The BSL Dynamic Bond Fund’s investment strategy is rooted in a combination of duration and credit calls. The ability to allocate between government securities and corporate bonds, take the right interest rate directional views and ensure thorough fundamental research on issuers - all constitute important aspects of this fund. Dangi can go down the credit ladder when required and move aggressively between corporate bonds and government securities based on their relative spreads.

The Dynamic fund is truly dynamic in nature and can go anywhere in terms of both duration and credit. Though allowed as part of its mandate, the fund does not tend to invest below AA rated papers. However, they held some exposure to these in 2012-2014 periods. The duration on the fund too has moved in the range of 6 months to 8.5 years in the past.

Between 2011 and 2015, this fund was being run with a very short modified duration and reflected the manager’s negative view on the interest rate cycle. However, it has since gradually moved up to around 8.5 years in April 2016, the highest in the fund’s history for this period. The fund has typically held a higher proportion of G-Sec’s as opposed to corporate bonds over the past 2 years. However, this can change significantly, given the nature of the fund.

Under Dhangi’s leadership (Sept 2007 – May 2016),   the fund returned 9.42% (annualised), as opposed to the intermediate bond Morningstar Category average of 7.52%, thus beating 97% of its peers and falling in the first quartile in terms of performance. On a three- and five-year basis, the fund retained its first-quartile ranking, beating 93% and 97% of its category peers, respectively.

The fund’s expense ratio of 1.41% on the distributor mode is slightly lower than the category median. While this puts the fund’s expense ratio on par with its peers, the fund has been getting expensive over the years.

Our conviction on Maneesh’s ability to execute the strategy with success, his skill at being able to take the right interest rate directional calls, the depth of the processes at Birla, and he overall positive showing on the long term performance lead to a Morningstar Analyst rating of Silver on this fund.

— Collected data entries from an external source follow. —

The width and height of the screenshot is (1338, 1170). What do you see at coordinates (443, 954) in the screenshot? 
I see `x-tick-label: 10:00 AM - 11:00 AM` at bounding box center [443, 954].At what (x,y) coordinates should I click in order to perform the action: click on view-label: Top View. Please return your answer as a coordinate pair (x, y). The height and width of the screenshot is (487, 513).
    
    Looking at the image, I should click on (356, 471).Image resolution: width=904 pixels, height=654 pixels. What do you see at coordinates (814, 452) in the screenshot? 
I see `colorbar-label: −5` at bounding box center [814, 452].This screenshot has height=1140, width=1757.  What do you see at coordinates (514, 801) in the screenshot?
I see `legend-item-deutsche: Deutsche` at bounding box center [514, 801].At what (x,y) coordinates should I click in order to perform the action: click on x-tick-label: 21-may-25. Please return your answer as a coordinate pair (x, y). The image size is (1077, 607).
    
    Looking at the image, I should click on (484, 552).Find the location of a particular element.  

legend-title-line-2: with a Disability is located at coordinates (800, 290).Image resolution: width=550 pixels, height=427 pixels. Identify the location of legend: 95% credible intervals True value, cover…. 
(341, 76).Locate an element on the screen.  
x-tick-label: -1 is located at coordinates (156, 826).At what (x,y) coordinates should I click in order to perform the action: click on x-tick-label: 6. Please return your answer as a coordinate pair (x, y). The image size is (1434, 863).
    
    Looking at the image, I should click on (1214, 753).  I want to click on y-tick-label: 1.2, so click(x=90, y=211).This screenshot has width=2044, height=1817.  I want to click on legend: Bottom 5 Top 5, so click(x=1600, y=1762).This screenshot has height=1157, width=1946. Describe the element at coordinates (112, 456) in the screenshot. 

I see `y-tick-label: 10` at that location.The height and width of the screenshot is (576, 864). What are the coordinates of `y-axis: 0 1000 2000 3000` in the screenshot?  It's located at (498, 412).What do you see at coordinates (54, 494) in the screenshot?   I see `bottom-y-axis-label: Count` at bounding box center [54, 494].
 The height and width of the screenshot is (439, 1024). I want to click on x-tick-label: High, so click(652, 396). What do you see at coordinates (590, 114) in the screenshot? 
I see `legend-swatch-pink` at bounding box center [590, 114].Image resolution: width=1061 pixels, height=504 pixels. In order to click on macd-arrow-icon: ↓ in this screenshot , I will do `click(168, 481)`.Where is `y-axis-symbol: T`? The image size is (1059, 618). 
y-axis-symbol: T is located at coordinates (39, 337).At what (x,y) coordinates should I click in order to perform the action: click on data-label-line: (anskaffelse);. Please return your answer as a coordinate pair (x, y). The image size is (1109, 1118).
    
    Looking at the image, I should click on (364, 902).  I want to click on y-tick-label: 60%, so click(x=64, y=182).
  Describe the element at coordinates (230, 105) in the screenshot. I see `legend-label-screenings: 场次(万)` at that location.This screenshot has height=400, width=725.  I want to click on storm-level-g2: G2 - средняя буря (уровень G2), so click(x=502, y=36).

BSL Short Term on the other hand takes a duration view based on the interest rate directional movements in addition to taking some credit bets in high quality corporate bonds at the shorter end of the yield curve.

This is the oldest fund in the Short Term Bond Fund category and was initially launched as an alternative to Fixed Maturity Plans’ with a view to give investors as well as managers increased flexibility. The fund can typically go up to 2 years and currently runs a modified duration in this range. However the fund can go down to about 7-8 months on the lower side which it did in 2012-13.

The fund invested only in money market instruments until 2010, post which Dhonde started investing in a combination of corporate bonds, G-Sec’s and SDL’s. However, the allocation between the three can change significantly based on their relative spreads. Exposures to G-Sec’s went up significantly since 2013, with the current allocation standing at around 30%. Although corporate bonds constitute a major proportion of the fund with the current exposure at over 50%, allocation has reduced from the 70% levels in 2013-14 periods.

Dhonde’s execution of the strategy is reflected in the fund’s noteworthy performance. The fund has remained a top quartile performer under his leadership since July 2011 and returned 9.46% (annualised) as compared to the category average of 8.90%, beating 94% of its peers.

The fund’s expense ratio of 0.32% is significantly lower than the category average of 0.95% and it features in the category’s first decile. This fund has consistently remained one of the cheapest since 2011 on a year on year basis.

Dhonde’s focus on ensuring that about 20% of the fund is allocated to lower than 1 year papers with a view to maintain liquidity, his in-depth understanding of his investor base; based on internal client profiling exercises, a fairly diversified portfolio, the fund’s positive showing on the performance front and lower expense ratios – all lead to a Silver rating on this fund.